* WORK REQUEST: Starting with the line that has "Instruction: Start the" in the records below and ending with the line that has "744x598 pixels.", output those lines exactly and nothing more; omit the pictures.
++++++++++
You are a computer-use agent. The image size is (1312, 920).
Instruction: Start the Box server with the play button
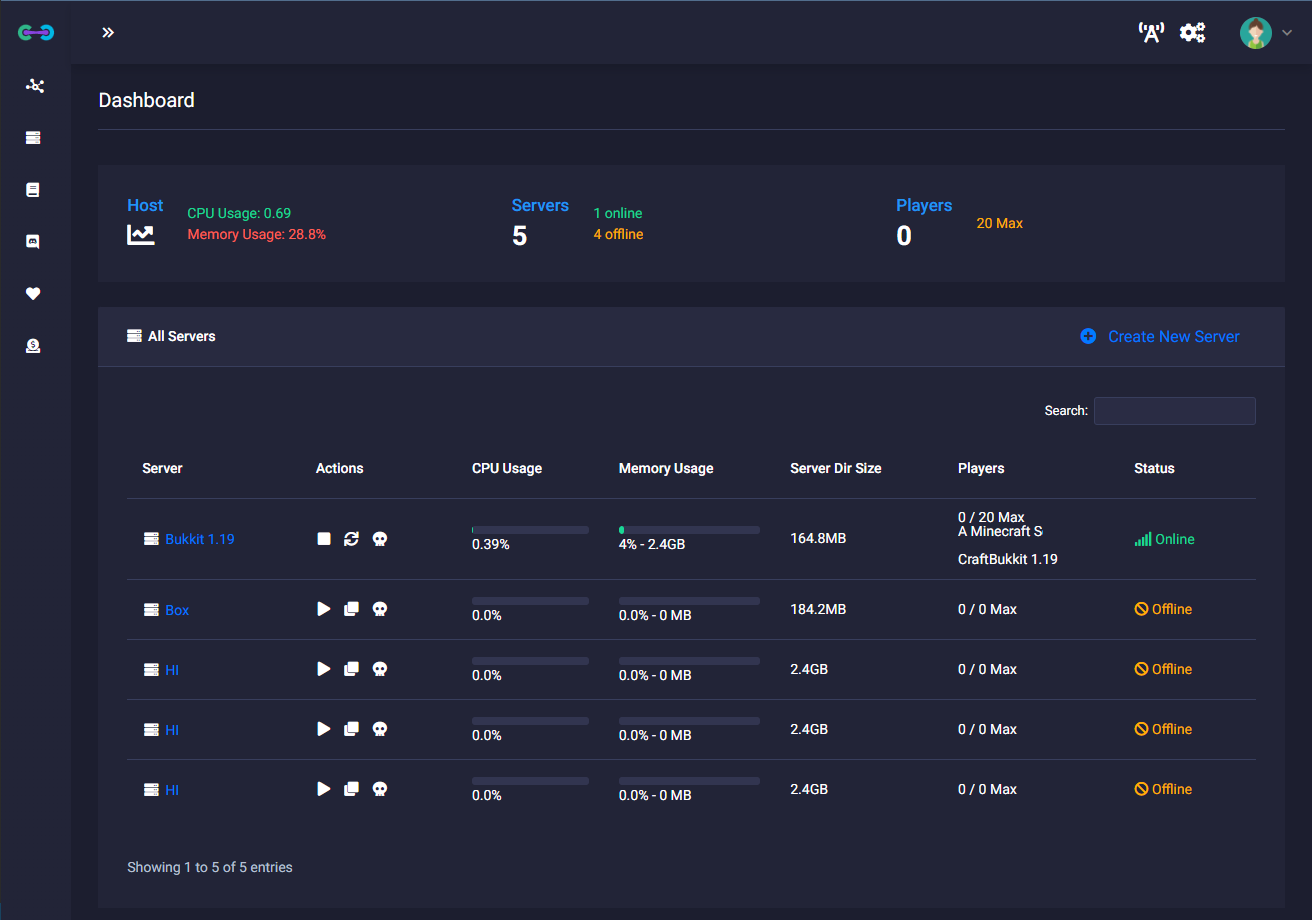coord(324,609)
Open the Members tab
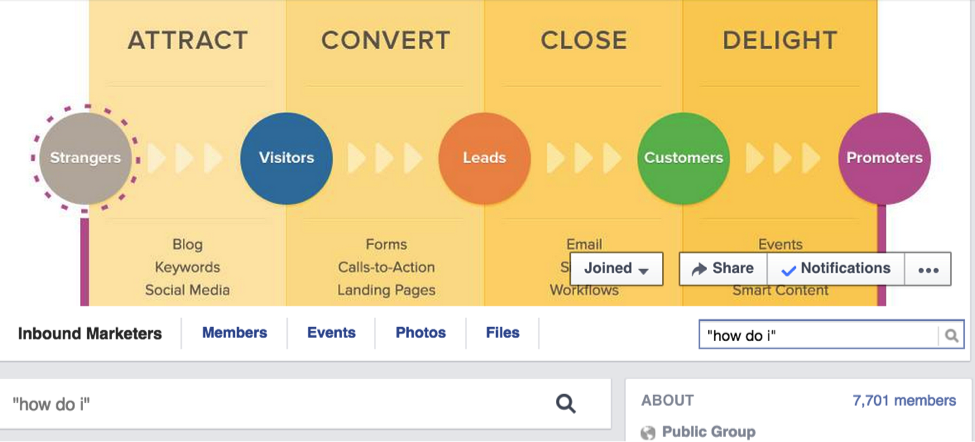The width and height of the screenshot is (975, 442). tap(234, 333)
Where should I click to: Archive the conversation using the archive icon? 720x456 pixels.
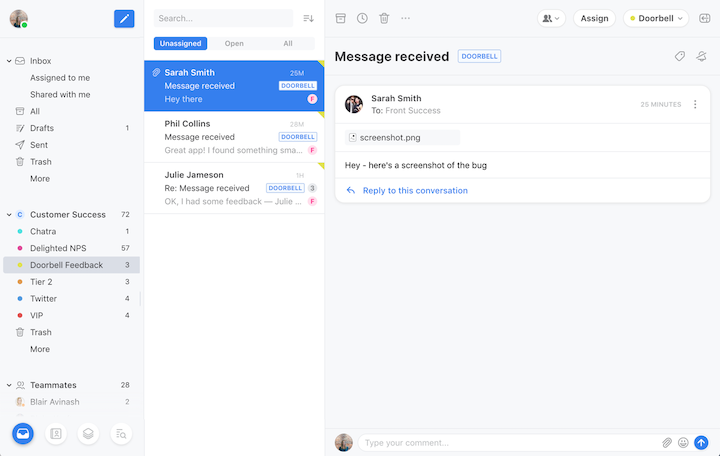(x=341, y=18)
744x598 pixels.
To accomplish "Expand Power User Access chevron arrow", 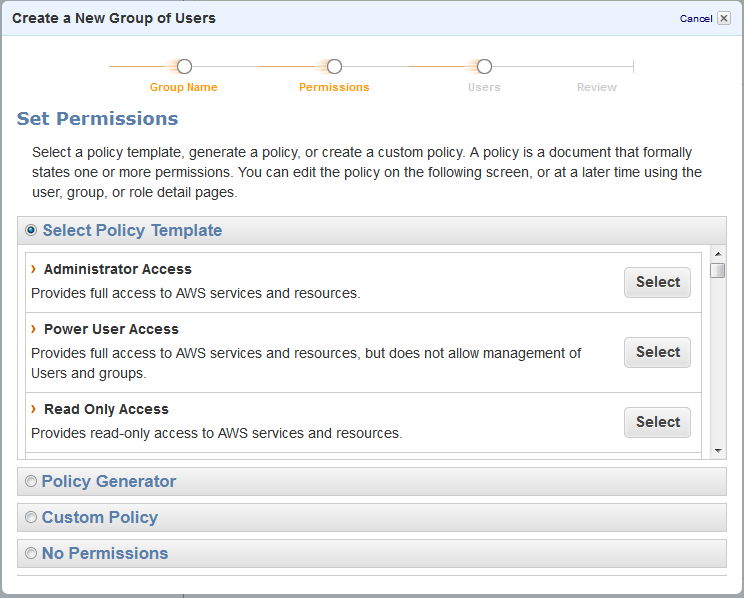I will point(34,329).
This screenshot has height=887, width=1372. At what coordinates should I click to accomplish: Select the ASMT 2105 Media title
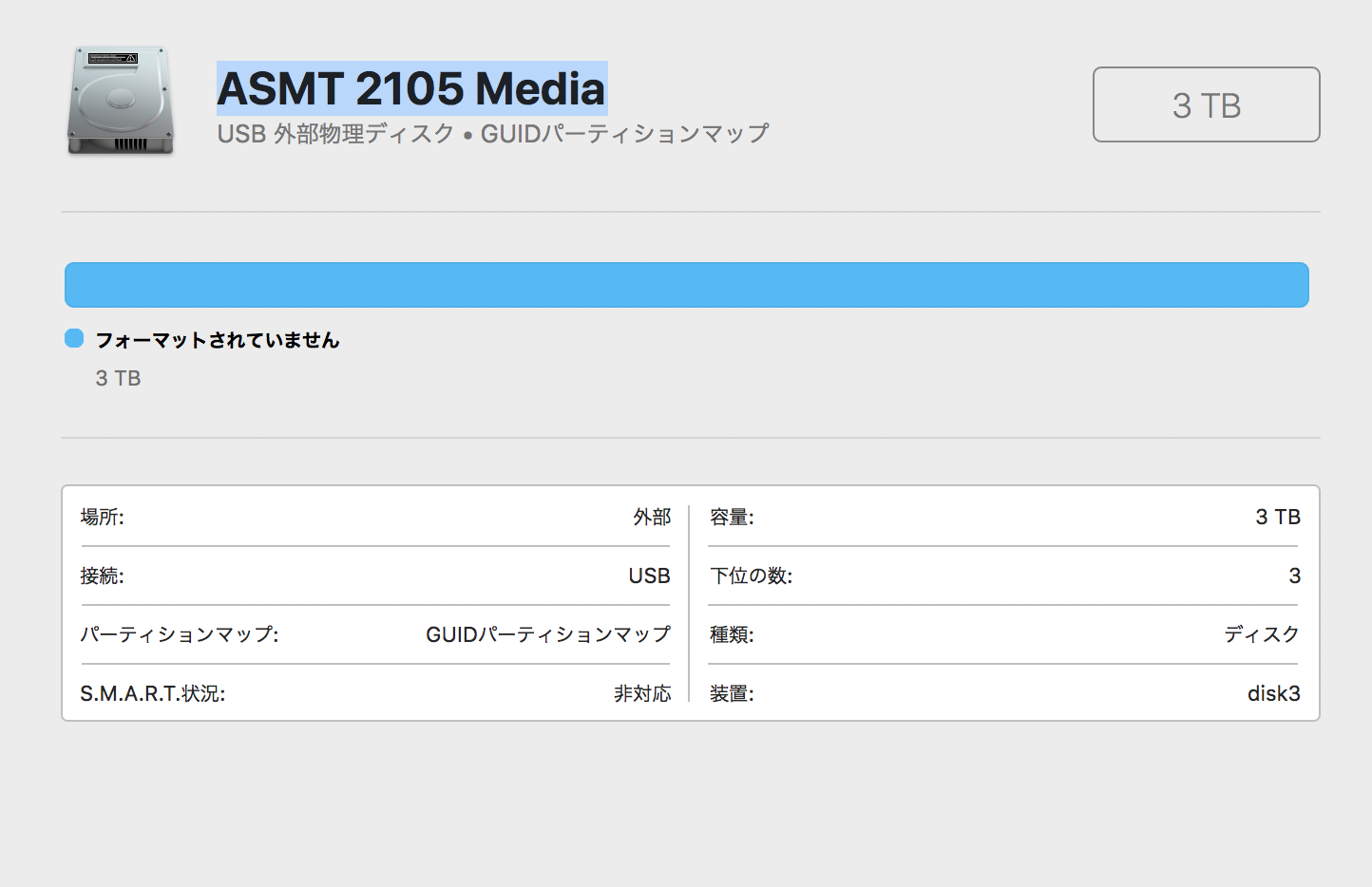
++++++++++
* RESPONSE FOR THIS EXERCISE:
Instruction: Start the Box server with the play button
coord(324,609)
Open the Members tab
The width and height of the screenshot is (975, 442). tap(234, 333)
Where should I click to: Archive the conversation using the archive icon? 720x456 pixels.
(x=341, y=18)
744x598 pixels.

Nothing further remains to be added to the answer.